In this world, she is the king.

In this world, she is the god.

The small and helpless pieces of grass are under her mercy, as she does whatever she chooses with them. Where she decides to lay down, that is up to her. They have no say. They sway with the wind and she watches them do so. They sway too far and break, and she watches them do so. She doesn't help them, doesn't care about them. For her, they are her pointless entertainment. She is their god. And above her, there is the sky. When it comes to the sky, she is a god to it as far as she can choose not to see it, or choose to see it.

So in this world, she is a king. This is her kingdom.

And in her kingdom, she can do whatever she wants. Keep her brown hair to her shoulders and not cut it short, just like how she likes it. Brush through it whenever she gets the chance, just like she likes it. In this world, that is how far her power stretches. But then she sits up, and sees beyond her kingdom. To the place where her rule does not matter, and her say does not sound. A little house, and a little road, standing next to her wide kingdom of wheat. And in that little house, sits a woman and a man, who are the kings and the gods of this little world.

So Maud sits up, before they can start complaining again. About her age. About how she shouldn't be laying on the grass instead of working, because she is already old enough to understand their struggle. Understand that she has to work. Already twenty, already old enough to understand that her kingdom is small and does not matter. Not like it mattered when she was young. Power changes. It felt so strong in her youngest days, now it feels insignificant. Only those few moments of peace, when she can watch the swaying of the grass and the movement of the sky, only then does it feel strong again.

But she is not a child anymore, and those moments are far and few in between.

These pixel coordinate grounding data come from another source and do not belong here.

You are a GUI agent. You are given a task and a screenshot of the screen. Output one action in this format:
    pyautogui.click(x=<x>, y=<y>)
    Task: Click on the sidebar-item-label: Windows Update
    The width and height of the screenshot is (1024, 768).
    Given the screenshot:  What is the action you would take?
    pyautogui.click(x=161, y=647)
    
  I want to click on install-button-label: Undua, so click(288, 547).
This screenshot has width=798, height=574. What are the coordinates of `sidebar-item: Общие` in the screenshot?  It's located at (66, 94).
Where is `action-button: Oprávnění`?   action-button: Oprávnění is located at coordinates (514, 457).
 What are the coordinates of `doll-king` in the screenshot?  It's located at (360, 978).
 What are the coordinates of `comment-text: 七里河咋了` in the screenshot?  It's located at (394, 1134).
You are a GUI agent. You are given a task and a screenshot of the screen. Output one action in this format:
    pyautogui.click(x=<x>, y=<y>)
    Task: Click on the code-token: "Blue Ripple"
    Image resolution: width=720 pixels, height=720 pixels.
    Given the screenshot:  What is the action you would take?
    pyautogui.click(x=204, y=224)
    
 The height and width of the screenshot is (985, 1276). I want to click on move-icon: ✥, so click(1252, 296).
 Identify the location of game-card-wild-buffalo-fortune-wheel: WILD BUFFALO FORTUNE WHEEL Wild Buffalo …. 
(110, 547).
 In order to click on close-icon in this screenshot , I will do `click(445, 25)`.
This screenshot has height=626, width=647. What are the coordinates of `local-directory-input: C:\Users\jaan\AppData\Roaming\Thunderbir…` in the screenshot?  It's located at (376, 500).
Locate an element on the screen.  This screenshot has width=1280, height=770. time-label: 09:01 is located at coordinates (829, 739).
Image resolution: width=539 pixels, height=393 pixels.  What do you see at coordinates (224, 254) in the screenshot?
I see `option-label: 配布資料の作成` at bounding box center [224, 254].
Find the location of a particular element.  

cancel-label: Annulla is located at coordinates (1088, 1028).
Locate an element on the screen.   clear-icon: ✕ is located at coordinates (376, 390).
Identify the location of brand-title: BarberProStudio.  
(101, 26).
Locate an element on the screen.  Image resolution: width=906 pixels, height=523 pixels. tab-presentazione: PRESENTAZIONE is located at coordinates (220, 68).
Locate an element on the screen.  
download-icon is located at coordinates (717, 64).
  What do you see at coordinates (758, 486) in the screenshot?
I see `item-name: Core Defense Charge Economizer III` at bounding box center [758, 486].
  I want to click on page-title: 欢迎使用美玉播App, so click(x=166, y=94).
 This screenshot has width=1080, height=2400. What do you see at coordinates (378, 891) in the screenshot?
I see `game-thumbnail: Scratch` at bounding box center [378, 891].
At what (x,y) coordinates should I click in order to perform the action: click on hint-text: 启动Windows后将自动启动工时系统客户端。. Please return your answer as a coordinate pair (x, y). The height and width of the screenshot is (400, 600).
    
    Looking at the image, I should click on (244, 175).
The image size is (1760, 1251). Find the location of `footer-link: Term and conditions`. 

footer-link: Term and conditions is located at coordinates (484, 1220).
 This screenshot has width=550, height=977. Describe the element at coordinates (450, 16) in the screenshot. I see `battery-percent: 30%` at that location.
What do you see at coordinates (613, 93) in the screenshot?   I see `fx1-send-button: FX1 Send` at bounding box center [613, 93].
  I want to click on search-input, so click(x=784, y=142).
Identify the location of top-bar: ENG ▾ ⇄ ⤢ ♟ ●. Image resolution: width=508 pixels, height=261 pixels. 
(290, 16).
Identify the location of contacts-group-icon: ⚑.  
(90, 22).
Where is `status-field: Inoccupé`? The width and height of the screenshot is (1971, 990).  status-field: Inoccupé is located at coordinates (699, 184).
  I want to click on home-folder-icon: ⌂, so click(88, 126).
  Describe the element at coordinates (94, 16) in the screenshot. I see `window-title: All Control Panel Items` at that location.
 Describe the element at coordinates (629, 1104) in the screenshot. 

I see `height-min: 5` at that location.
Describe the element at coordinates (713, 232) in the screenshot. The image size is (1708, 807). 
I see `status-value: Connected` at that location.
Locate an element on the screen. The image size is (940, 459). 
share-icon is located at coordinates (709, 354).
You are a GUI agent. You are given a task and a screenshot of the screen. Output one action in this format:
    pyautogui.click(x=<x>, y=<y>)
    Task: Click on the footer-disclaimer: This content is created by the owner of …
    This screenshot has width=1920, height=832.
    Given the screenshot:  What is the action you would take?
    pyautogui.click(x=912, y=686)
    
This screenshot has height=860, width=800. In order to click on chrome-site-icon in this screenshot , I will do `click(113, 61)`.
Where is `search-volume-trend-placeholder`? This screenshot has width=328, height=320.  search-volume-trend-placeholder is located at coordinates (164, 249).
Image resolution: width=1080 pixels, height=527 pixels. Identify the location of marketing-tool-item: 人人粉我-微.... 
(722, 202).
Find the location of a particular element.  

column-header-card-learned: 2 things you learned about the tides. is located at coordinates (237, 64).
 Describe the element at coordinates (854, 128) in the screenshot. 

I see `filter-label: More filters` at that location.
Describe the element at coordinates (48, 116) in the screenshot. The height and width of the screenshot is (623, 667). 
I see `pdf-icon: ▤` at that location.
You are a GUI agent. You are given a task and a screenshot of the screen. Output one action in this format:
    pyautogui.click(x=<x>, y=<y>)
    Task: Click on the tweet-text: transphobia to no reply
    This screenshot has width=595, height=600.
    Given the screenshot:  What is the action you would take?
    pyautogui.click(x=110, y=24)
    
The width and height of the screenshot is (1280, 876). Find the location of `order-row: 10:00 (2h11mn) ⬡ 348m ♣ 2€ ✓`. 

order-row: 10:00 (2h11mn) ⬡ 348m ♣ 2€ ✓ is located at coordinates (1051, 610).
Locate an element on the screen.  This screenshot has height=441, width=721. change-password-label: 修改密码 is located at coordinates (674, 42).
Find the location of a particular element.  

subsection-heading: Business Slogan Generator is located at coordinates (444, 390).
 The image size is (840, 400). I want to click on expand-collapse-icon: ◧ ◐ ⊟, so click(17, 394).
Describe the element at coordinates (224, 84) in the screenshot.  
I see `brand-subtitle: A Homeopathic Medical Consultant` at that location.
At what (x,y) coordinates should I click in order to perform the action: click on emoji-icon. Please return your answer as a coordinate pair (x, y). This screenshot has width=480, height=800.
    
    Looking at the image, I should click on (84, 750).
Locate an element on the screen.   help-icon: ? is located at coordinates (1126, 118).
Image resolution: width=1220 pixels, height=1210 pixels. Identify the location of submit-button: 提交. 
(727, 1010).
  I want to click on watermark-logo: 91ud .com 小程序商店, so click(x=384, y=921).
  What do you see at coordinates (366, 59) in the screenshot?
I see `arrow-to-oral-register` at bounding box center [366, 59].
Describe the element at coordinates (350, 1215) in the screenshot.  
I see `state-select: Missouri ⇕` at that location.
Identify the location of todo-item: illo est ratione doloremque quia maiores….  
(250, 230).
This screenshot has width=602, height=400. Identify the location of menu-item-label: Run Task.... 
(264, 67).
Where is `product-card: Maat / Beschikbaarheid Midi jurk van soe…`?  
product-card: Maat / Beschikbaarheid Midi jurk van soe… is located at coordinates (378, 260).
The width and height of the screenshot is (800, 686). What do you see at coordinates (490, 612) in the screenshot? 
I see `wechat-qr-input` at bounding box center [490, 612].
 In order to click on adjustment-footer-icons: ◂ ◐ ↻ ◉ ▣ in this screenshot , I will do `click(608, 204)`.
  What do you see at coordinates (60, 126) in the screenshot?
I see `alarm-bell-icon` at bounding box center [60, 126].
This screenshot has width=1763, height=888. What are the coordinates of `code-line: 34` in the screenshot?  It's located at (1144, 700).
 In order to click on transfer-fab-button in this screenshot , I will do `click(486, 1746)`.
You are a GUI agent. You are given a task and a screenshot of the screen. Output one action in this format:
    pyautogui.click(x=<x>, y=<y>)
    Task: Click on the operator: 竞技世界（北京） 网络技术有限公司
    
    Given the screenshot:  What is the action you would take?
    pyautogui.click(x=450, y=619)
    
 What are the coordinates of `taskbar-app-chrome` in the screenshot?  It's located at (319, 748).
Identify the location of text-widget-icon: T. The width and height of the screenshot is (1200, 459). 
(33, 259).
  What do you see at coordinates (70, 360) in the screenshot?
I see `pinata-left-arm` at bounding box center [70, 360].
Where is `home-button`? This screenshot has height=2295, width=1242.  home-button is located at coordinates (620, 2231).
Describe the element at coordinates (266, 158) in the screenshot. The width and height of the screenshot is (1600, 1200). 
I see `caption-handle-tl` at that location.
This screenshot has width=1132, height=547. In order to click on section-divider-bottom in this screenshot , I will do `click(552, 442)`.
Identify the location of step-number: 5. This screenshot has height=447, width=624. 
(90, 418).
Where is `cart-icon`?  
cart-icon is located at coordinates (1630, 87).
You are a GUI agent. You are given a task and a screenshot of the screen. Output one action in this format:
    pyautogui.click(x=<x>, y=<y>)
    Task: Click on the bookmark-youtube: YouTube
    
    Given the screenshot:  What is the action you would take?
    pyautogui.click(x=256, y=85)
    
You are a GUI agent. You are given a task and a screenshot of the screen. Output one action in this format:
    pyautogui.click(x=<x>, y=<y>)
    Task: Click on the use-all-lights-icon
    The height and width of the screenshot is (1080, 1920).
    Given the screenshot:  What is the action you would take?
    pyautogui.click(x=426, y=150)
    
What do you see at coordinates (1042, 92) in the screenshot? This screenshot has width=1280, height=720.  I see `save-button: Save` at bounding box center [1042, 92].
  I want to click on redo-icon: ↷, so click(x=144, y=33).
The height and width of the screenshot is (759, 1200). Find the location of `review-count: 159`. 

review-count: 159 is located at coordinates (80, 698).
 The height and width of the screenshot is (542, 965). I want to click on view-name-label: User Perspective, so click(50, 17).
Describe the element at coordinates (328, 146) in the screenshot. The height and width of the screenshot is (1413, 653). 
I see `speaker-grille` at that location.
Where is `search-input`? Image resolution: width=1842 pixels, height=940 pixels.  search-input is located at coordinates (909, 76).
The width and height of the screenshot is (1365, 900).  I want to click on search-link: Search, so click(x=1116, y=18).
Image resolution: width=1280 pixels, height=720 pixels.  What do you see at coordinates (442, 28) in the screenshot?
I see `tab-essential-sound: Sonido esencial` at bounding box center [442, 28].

So Maud stands up on wobbly legs, and gathers her balance. She brushes her fingers through her brown hair, a habit, and shakes it away from her face. She wipes the dust from her cheeks and nose, and sneezes once, just to get rid of the smell of grass in her nostrils. Slowly Maud drags her feet towards the small house next to the small road, where the kingdom of those she cannot control stretches far and wide. As far as she can see, over the yellow fields of wheat. Her legs feel tired and sore, her beige dress dirty and ragged. Her shoes are clumpy and too small, pinching a bit at the toes. A starving feeling grows under her ribs, a cough builds in her throat, the rumbling of her stomach can be heard.

The wind feels ever colder, the sky a bit more cloudy than before. The small wooden house, with no windows and a small door with a crack at the bottom, rises up with struggle. She reaches for the door handle and wraps her fingers around it, pulling it backwards with a creak. Nothing awaits her on the inside but darkness, a single candle standing on a wooden table, and a fire lit somewhere further into the house. One woman. One man. One standing by the fire, one seated hopelessly on a chair in front of the candle. Their faces are illuminated by the light. Dust over their skin, clothes ruined and ragged, hands rough and eyes hollow.

Maud closes the door behind her. She waits by the entrance for a while, just to breathe. There is not much to do in this little kingdom. Every day looks the same. It smells the same, it sounds the same. The striking scent of boiled potato is the only thing she can ever smell inside this hut, more often than not it's the only thing they eat. Or maybe it just feels that way. Maud is really tired of potatoes, but in this kingdom one can not afford to complain. Not even as kings.